NAME

Pod::Simple::Words - Parse words and locations from a POD document

VERSION

version 0.07

SYNOPSIS

use Pod::Simple::Words;

my $parser = Pod::Simple::Words->new;

$parser->callback(sub {
  my($type, $filename, $line, $input) = @_;

  if($type eq 'word')
  {
    # $input is human language word
  }
  elsif($type eq 'stopword')
  {
    # $input is a stopword in tech speak
  }
  elsif($type eq 'module')
  {
    # $input is CPAN moudle (eg FFI::Platypus)
  }
  elsif($type eq 'url_link')
  {
    # $input   is the URL
  }
  elsif($type eq 'pod_link')
  {
    my($podname, $section) = @$input;
    # $podname is the POD document (undef for current)
    # $section is the section      (can be undef)
  }
  elsif($type eq 'man_link')
  {
    my($manname, $section) = @$input;
    # $manname is the MAN document
    # $section is the section      (can be undef)
  }
  elsif($type eq 'section')
  {
    # $input is the name of a documentation section
  }
  elsif($type eq 'error')
  {
    # $input is a POD error
  }
});

$parser->parse_file('lib/Foo.pm');

DESCRIPTION

This Pod::Simple parser extracts words from POD, with location information.
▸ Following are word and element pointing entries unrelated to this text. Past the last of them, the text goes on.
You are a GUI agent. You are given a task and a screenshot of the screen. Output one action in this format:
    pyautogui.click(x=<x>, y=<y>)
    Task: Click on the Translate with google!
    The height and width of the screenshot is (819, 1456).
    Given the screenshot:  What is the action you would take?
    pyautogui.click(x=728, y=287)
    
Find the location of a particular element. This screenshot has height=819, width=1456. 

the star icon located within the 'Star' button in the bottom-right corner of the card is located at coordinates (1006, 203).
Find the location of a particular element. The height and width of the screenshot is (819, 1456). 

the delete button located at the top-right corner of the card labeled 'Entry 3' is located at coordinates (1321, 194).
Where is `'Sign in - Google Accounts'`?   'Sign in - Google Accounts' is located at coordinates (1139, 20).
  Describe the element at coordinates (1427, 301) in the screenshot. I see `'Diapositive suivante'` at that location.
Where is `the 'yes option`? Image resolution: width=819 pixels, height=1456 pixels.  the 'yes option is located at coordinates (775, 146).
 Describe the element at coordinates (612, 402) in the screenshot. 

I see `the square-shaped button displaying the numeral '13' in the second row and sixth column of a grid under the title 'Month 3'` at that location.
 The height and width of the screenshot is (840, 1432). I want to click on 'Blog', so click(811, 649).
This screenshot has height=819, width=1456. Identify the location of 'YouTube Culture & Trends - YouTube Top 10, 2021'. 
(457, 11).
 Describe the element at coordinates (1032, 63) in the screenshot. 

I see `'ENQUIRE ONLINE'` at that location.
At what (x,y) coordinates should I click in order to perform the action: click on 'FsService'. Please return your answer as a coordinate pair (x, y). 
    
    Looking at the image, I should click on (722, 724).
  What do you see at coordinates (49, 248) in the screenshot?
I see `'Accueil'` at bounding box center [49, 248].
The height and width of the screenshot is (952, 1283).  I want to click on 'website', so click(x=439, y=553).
Some other event types are supported for convenience. The intention is to feed this into a spell checker. Note:

stopwords

This module recognizes inlined stopwords. These are words that shouldn't be considered misspelled for the POD document.

head1 is normalized to lowercase

Since the convention is to uppercase =head1 elements in POD, and most spell checkers consider this a spelling error, we convert =head1 elements to lower case.

comments in verbatim blocks

Comments are extracted from verbatim blocks and their words are included, because misspelled words in the synopsis comments can be embarrassing!

unicode

Should correctly handle unicode, if the =encoding directive is correctly set.

CONSTRUCTOR

new

my $parser = Pod::Simple::Words->new;

This creates an instance of the parser.

PROPERTIES

callback

$parser->callback(sub {
  my($type, $filename, $line, $input) = @_;
  ...
});

This defines the callback when the specific input items are found. Types:

word

Regular human language word.

stopword

Word that should not be considered misspelled. This is often for technical jargon which is spelled correctly but not in the regular human language dictionary.

module

CPAN Perl module. Of the form Foo::Bar. As a special case Foo::Bar's is recognized as the possessive of the Foo::Bar module.

A regular internet URL link.

my($podname, $section) = @$input;

A link to another POD document. Usually a module or a script. The $podname is the name of the pod document to link to. If this is undef, it means that the link is to a section inside the current document. The $section is the section of the document to link to. The $section will be undef if not linking to a specific section.

my($manname, $section) = @$input;

A link to a UNIX man page. The $manname is the name of the man page. The $section is the section of the man page to link to, which will be undef if not linking to a specific section.

section

A section inside of the current document which can be linked to externally or internally. This is usually the title of a header like =head1, =head2, etc.

error

An error that was detected during parsing. This allows the spell checker to check the correctness of the POD at the same time if it so chooses.

Additional arbitrary types can be added to the splitter class in addition to these.

splitter

$parser->splitter($splitter);

The $splitter is an instance of Text::HumanComputerWords, or something that implements a split method exactly like it does. It is used to split text into human and computer words. The default is reasonable for Perl.

METHODS

skip_sections

$parser->skip_sections(@sections);

Skip the given =head1 level sections. Note that words from the section header itself will be included, but the content of the section will not. This is useful for skipping CONTRIBUTOR or similar sections which are usually mostly names and shouldn't be spell checked against a human language dictionary.

SEE ALSO

Pod::Spell

and other modules do similar parsing of POD for potentially misspelled words. At least internally. The usually explicitly exclude comments from verbatim blocks, and often split words on the wrong boundaries.

AUTHOR

Graham Ollis <plicease@cpan.org>

COPYRIGHT AND LICENSE

This software is copyright (c) 2021 by Graham Ollis.

This is free software; you can redistribute it and/or modify it under the same terms as the Perl 5 programming language system itself.